Post by: Br4d13y on September 29, 2008, 11:41:12 PM
i saw something about it somewhere(can't remember), a diode warp control,  but i don't know what it does, help?

Title: Re: diode warp?
Post by: John Lyons on September 29, 2008, 11:46:35 PM
Sometimes called a "Warp" control Look for this over at AMZ (link above).
Fancy name but it's just resistance between the diodes and ground for a diode to ground clipping circuit.
This raises the threshold of the diodes making them clip less or more depending on the resistance between them and ground.

john


Title: Re: diode warp?
Post by: caress on September 29, 2008, 11:48:05 PM
i think john forgot the link:  http://www.muzique.com/lab/warp.htm
Title: Re: diode warp?
Post by: R.G. on September 30, 2008, 12:06:57 AM
A resistor is linear - the current resulting from a changing voltage is always proportional to the voltage change.
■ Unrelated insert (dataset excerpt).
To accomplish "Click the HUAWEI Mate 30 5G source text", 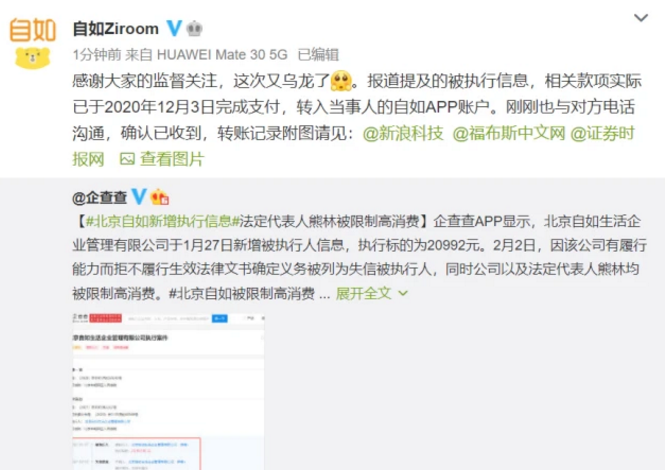I will pos(222,55).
Diodes clip because their voltage versus current curve is nonlinear. You can increase the voltage across a diode and the current increases almost not at all until you read the diode's forward voltage, then it increases dramatically at that point.

"Warp controls" is a way to say that putting a resistor in series with a clipping diode adds back in some linearity to the diode clipping. Voltage across a resistor+diode increases with no current flow until the diode's threshold is reached, then the diode lets as much current flow as will flow. The resistor however, causes a voltage proportional to the current flow added on top of the diode's voltage. So the diode cannot clip as solidly as it might have, the resistor adds some of the signal voltage back in. You can obviously do this with a different resistor in series with each diode of a clipping pair, hence the "warp" (as in twist) nomenclature, presumably.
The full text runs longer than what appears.